Da una serie di frizzanti party in una acciaieria abbandonata, arriva l’idea per incidere
From The Basement : “
These songs were created in the spirit of those crazy nights” dice Giles Robson. “
250 people crammed into a filthy basement. A makeshift bar, old Slush Puppie machines serving highly alcoholic slushy concoctions the audience dancing inches away from you as you played. We tried to infuse the raw energy and intensity of nights into the sound and performances and recording”.
Armonica blues con forti tinte rock anni ’70,
Giles Robson & the Dirty Aces procedono a scatti, 'si incastrano' a meraviglia in uno ‘sporco Rock n Roll & blues’, ne rimangono impigliate
Sinnin' 'Gainst Me e
Na Na Na Na Na (The Girl I'm Talkin' About), nelle irregolarità della materia del blues la forza di From The Basement.
In perfetto stile Seventies,
Anna Marie comincia a martellare su una melodia modulata su semplici note, praticamente perpetuo. Un pilastro, l’armonica alza poi furiosamente il ritmo nella deliziosa
Ain't No Forgettin', ricca di evoluzioni e abbellimenti alle chitarre, rinforzata da una percussione che la ribalta in una nuova serie di martellamenti a ripetizione prima di riprendere esattamente dall'inizio.
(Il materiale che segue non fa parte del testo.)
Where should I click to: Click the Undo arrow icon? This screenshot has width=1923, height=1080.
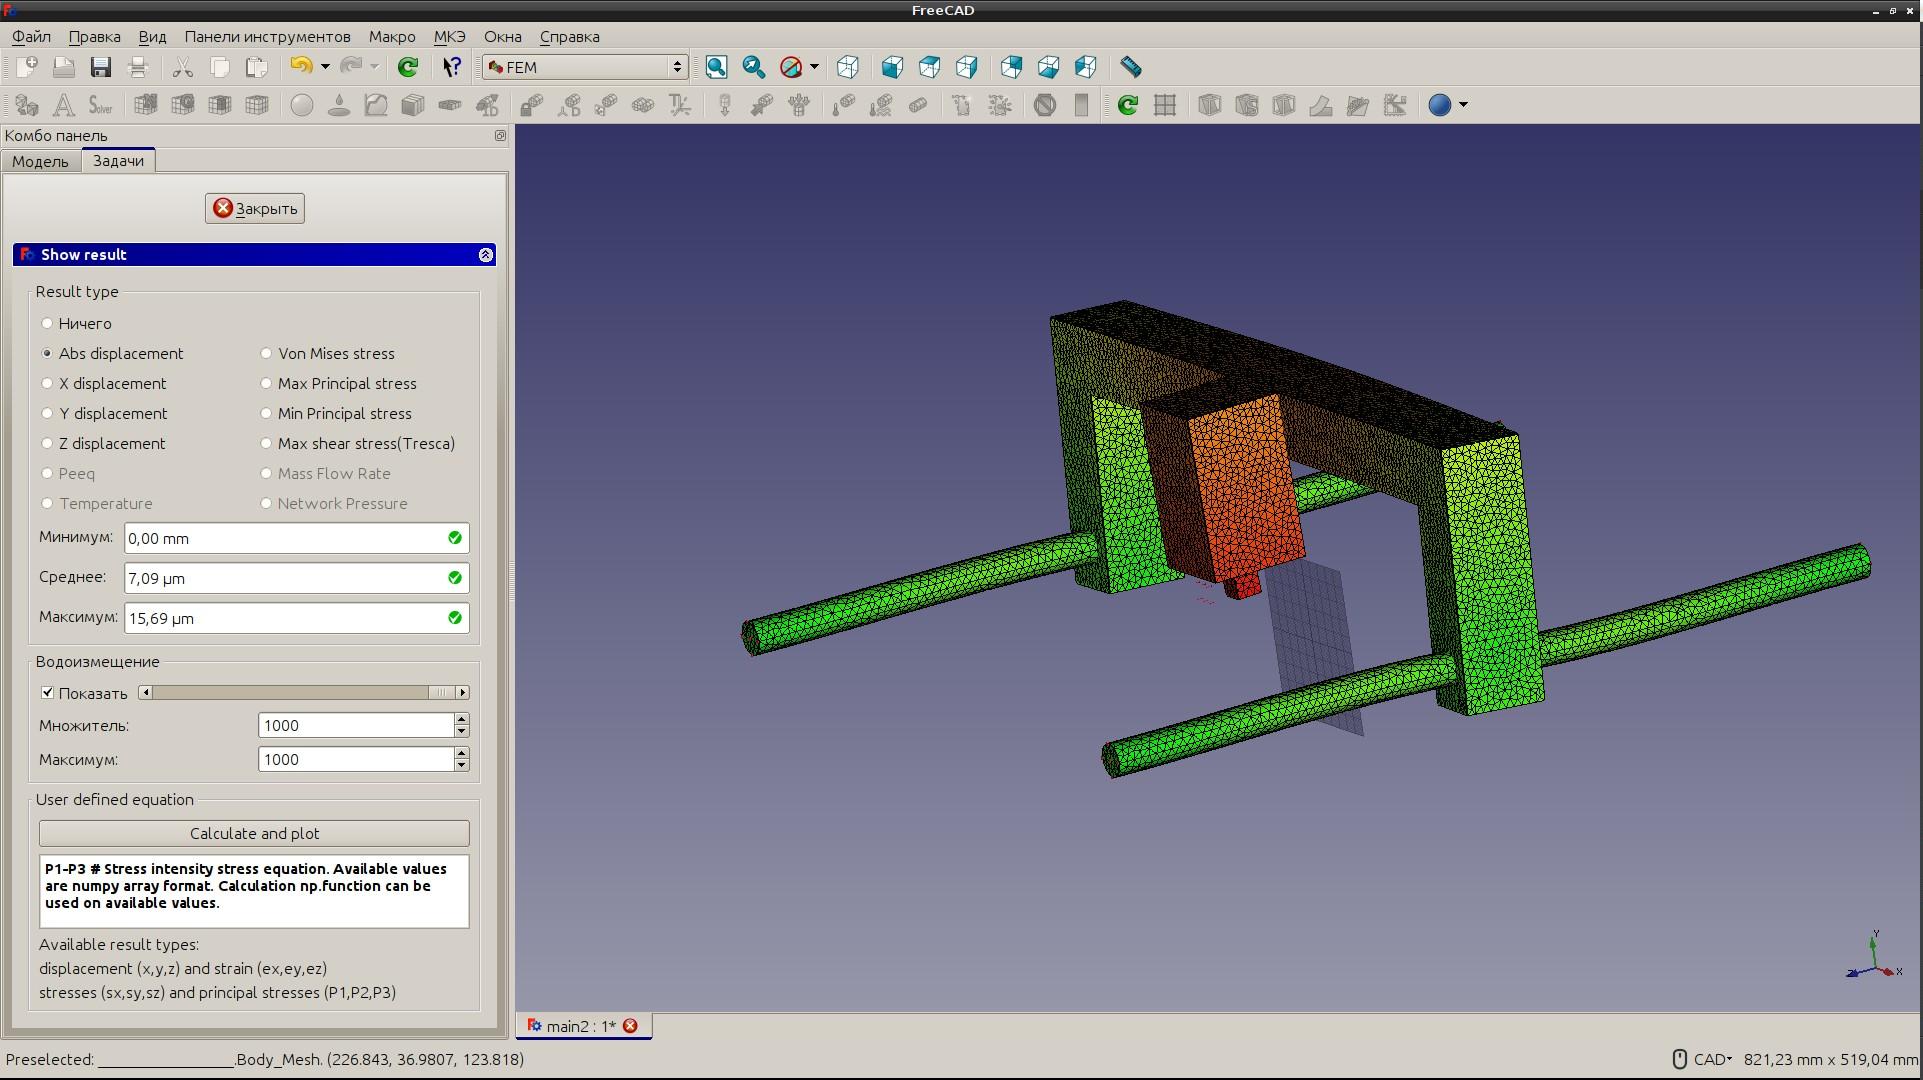tap(301, 67)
Con la perfetta circolarità di
That Simple Stepe, tra i pacati accordi 'aperti' in
Know Where to Get To e
Upstairs, a Giles Robson & the Dirty Aces riesce di confondere lo specchio trasparente del blues con il vetro deformante del rock (
A Few Choice Words,
My Angels Might Die Too, la conclusiva
Silver Bird to Mexico) da tracciare a rasoiate nelle cupe
Howl & Moan e
When That Final Storm Rolls In.
Un disco cui è difficile sottrarsi una volta ascoltato, anche a caso.